The ASE visually represents papers and concepts as they appear over time, identifies the moment where fields branched out and flourished, and also finds moments where other research became obsolete or lost. It also identifies emerging fields of study:

“Users can quickly appreciate the strength of relationships between groups of papers and see bridging papers that bring together established fields. Even more potent for those studying emerging fields is the capacity to explore an evolutionary visualization using a temporal slider. Temporal visualizations can show the appearance of an initial paper, the gradual increase in papers that cite it, and sometimes the explosion of activity for ‘hot’ topics. Other temporal phenomena are the bridging of communities, fracturing of research topics, and sometimes the demise of a hypotheses.”
(from the ASE tech report)

Here’s how it works:



The ASE researchers say this software has potential in the fields of linguistics, biology and sociology, writing “Both students and educators must have access to accurate surveys of previous work, ranging from short summaries to in-depth historical notes. Government decision-makers must learn about different scientific fields to determine funding priorities.”

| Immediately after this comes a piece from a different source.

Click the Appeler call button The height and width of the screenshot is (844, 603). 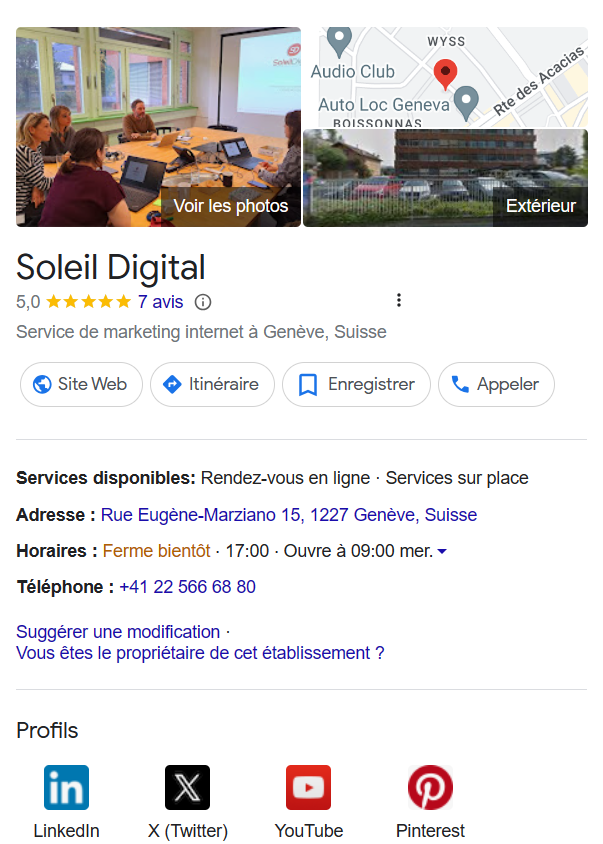[x=496, y=384]
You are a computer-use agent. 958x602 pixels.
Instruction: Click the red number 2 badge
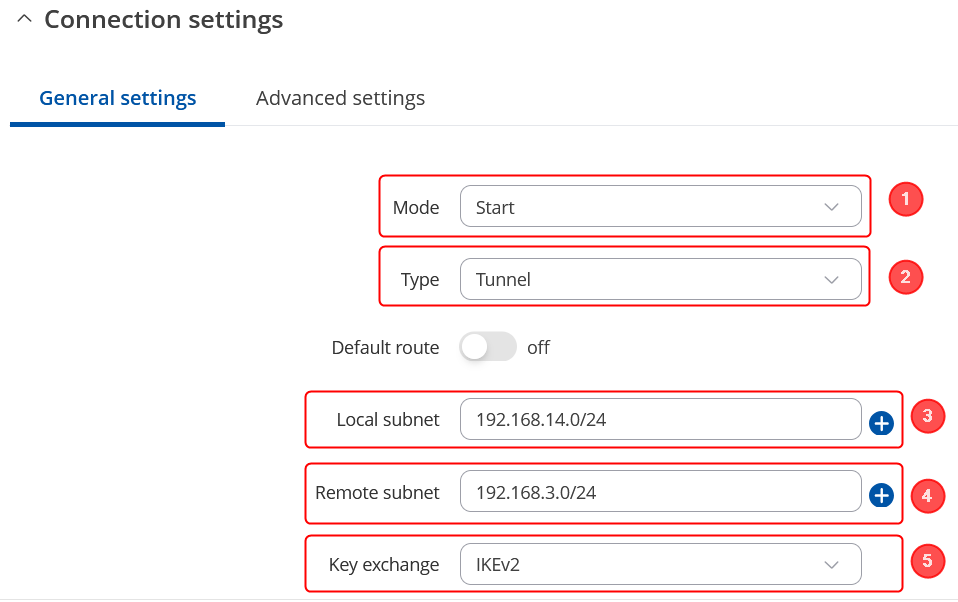tap(905, 277)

But suppose data journalists use similar tools to analyze legislation over time, to forecast future bills and political alliances. Clusters would indicate where certain provisions failed, where lobbyists and special interests had influenced legislation the most, and possibly how those interests would proceed in the future. Instead of conducting reactionary reporting, or relying on too-late intelligence that lets legislation slip through unnoticed, reporters could use the system to help guide questions and investigations.

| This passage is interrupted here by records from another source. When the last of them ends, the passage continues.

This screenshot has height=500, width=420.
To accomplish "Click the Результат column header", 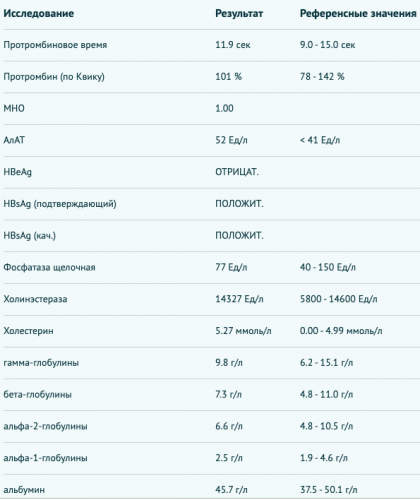I will [x=239, y=13].
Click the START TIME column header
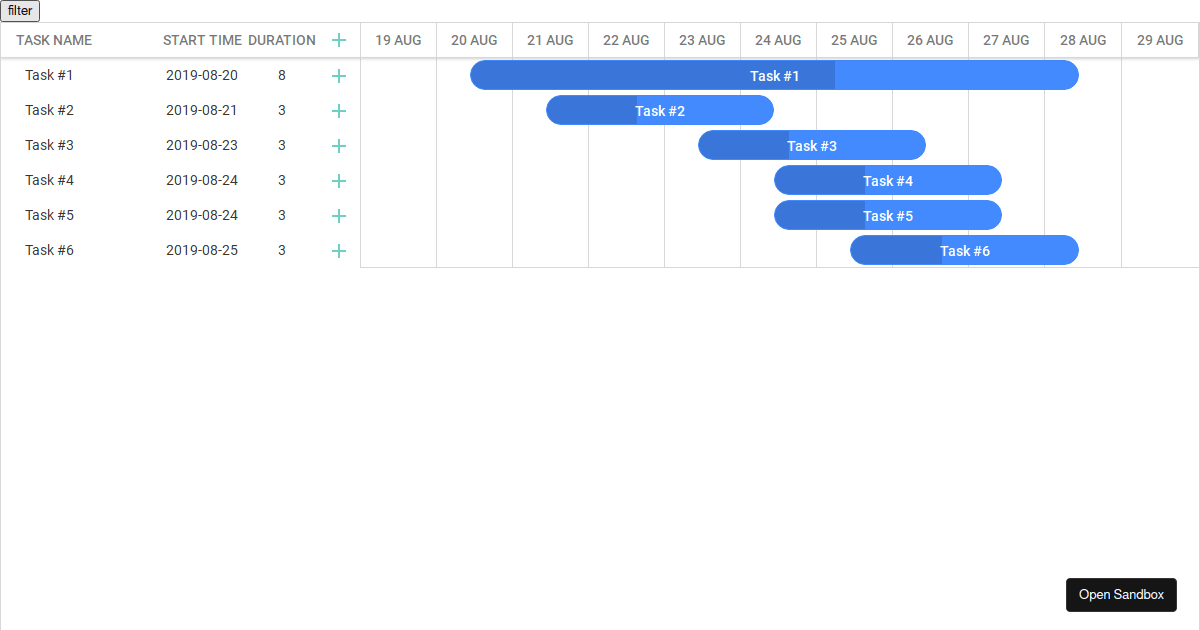 coord(201,40)
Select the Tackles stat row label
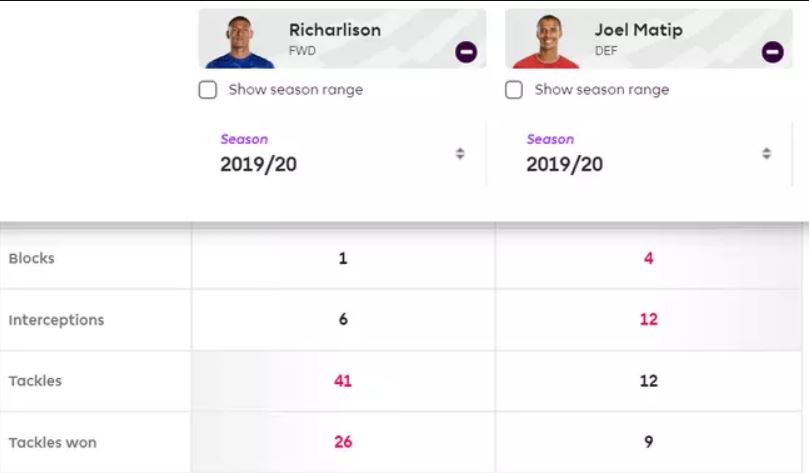The width and height of the screenshot is (809, 473). (35, 381)
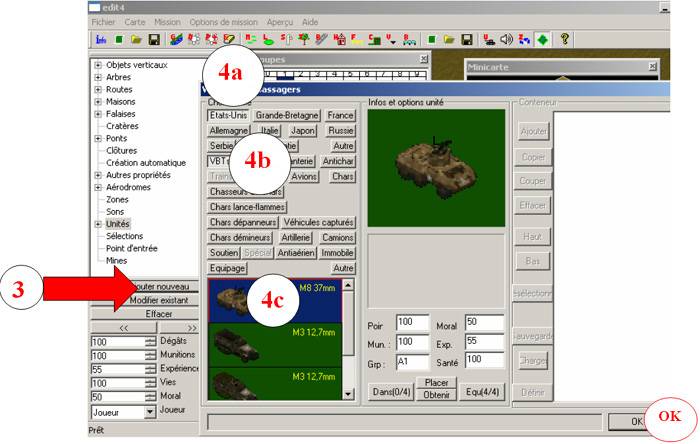The image size is (700, 444).
Task: Click the unit list scrollbar down arrow
Action: point(348,395)
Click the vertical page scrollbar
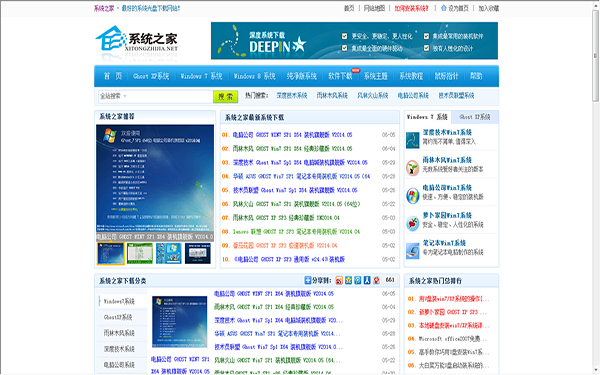The width and height of the screenshot is (600, 375). (x=595, y=188)
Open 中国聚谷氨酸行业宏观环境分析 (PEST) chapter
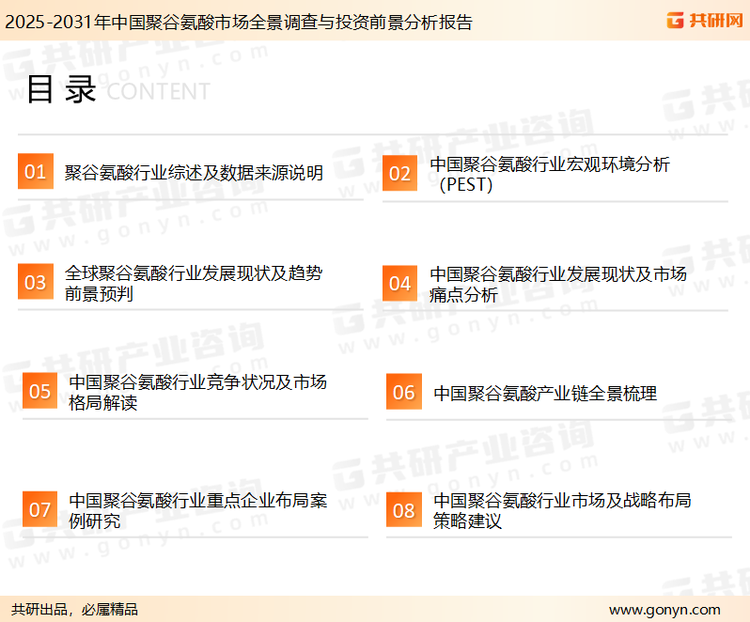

In September, computer scientist Kalev Leetaru here on the University of Illinois campus did something just as remarkable. He compiled more than 100 million media reports, text-mined and crunched them in a supercomputer, and was able to chart and even predict the instability in Libya and Egypt.

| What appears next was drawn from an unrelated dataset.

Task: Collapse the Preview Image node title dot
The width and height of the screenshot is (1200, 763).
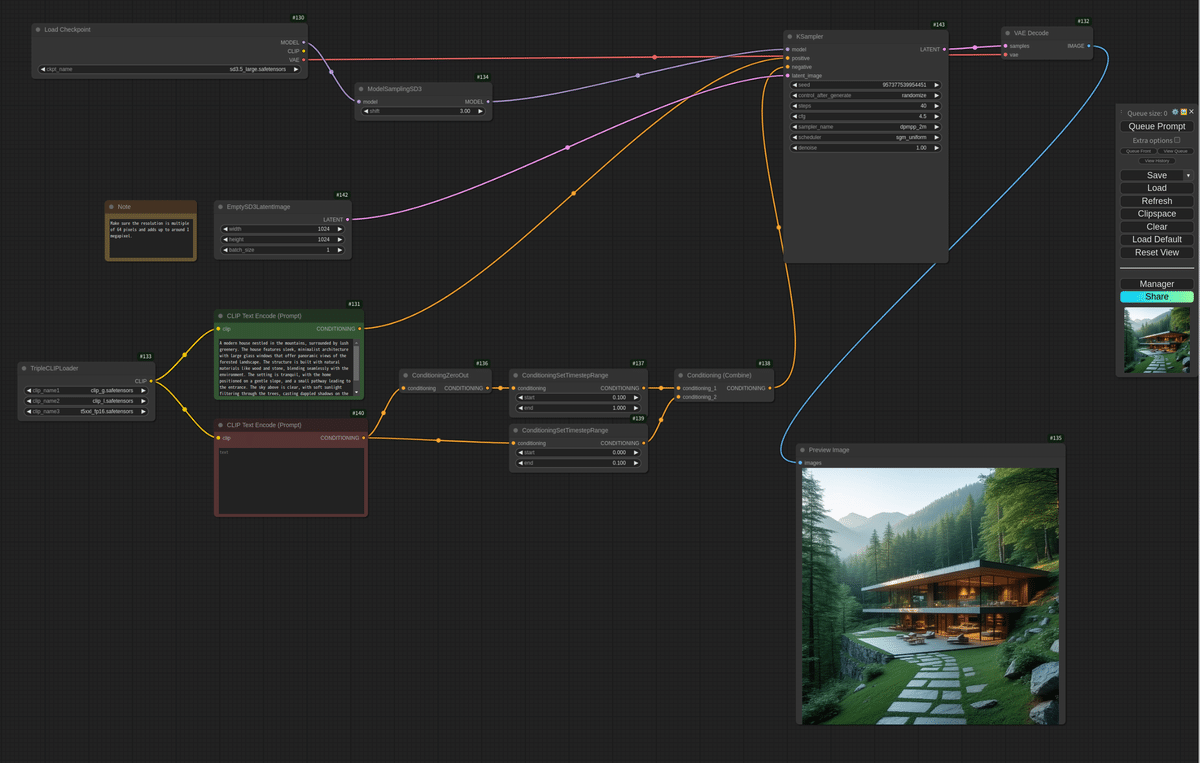Action: tap(803, 450)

Impressively, Leetaru was also able to use those news reports to estimate the location of al-Qaeda leader Osama Bin Ladin with a 200km degree of accuracy. From the BBC news, who reported on Leetaru’s research:
The computer event analysis model appears to give forewarning of major events, based on deteriorating sentiment.
However, in the case of this study, its analysis is applied to things that have already happened.
According to Kalev Leetaru, such a system could easily be adapted to work in real time, giving an element of foresight.
"That's the next stage," said Mr Leetaru, who is already working on developing the technology.
"It looks like a stock ticker in many regards and you know what direction it has been heading the last few minutes and you want to know where it is heading in the next few.
“Predictive reporting” or “news forecasting” could prove invaluable to digital newsrooms, where seconds mean the difference between breaking the news and just being one of the reporting mob. And if news agencies work on integrating advances in computer and information science into the office, instead of just reporting on them, it could enhance reporting across the entire organization.